Citizens across the continent of Africa came together on May 25 in celebration of the 54th annual Africa Day, with a theme aimed at highlighting accelerated economic growth through investments in youth.
The continent has one of the largest populations of people ages 35 and younger, and youth education in almost every African country has reportedly shown increase over the last 25 years, but not without obstacles in unemployment.
“Celebrating Africa Day, to me, is recognizing not only what Africa has contributed to the rest of the world, willingly and/or unwillingly through slave trades, wars and colonization, but also through trade, cultural and civilizational exchanges,” said Mohamed Saliou Camara, chair of the African Studies department at Howard University in Washington. “[And] also to see how much Africa has learned, acquired and borrowed from other civilizations.”
Formed in 1963 in honor of the creation of the Organization of African Unity — now known as the African Union (AU) — residents from all across the continent took part in elaborate festivals, dance performances and feasts in celebration of the strengths of Africa.
World Health Organization Elects First African Leader
The World Health Organization (WHO), a specialized agency of the United Nations specializing in international public health, recently made history with their election of their first African leader and director-general of the organization.
Tedros Adhanom Ghebreyesus, physician and former health minister of Ethiopia, was elected on May 23 through a secret ballot to lead the organization.
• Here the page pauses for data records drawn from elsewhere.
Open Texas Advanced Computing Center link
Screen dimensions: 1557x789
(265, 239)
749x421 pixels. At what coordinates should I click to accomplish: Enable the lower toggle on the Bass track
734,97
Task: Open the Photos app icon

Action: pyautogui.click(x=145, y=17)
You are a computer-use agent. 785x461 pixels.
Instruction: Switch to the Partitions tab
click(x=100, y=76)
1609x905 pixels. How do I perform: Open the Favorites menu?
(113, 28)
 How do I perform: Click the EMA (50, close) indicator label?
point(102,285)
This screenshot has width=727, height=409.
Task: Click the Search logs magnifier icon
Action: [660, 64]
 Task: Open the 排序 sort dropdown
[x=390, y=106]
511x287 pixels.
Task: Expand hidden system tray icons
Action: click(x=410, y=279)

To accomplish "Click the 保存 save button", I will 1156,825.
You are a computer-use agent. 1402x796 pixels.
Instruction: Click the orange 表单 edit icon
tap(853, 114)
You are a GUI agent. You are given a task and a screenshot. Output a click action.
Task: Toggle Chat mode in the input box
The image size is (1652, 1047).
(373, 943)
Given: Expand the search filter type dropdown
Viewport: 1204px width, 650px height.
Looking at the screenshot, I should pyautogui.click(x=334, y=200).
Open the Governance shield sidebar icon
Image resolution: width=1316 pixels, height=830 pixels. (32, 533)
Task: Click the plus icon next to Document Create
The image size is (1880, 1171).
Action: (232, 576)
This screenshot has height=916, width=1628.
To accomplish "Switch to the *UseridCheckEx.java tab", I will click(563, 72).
In a heartfelt speech during elections, Ghebreyesus laid out his mission for the agency.
“Coming from this background, knowing survival to adulthood cannot be taken for granted, and refusing to accept that people should die because they are poor, I have dedicated my life to improving health, to reducing inequalities, to helping people everywhere live more productive lives,” he said.
The African Union represents 54 WHO member states.
Many Countries Represent Africa at G-7 Summit
Nation leaders from across Africa headed to the island of Sicily last week for the Group of Seven wealth nations (G-7) meeting for a solution to climate change.
Though no agreement was met due to lack of clarity by U.S. President Donald Trump regarding greenhouse emissions cuts, many participants were overwhelmed by the support geared toward Africa.
In opening remarks, Italian Prime Minister Paolo Gentiloni shed light on the importance of the meeting.
“Perhaps the choice [to be in] Taormina and Sicily says much about how important our relations are with Africa,” Gentiloni. “Today our discussion on Africa will focus on the need for a partnership across all sectors … with innovation and development our core objective.”
Moussa Faki Mahamat, the African Union Commission chairperson, was also in attendance.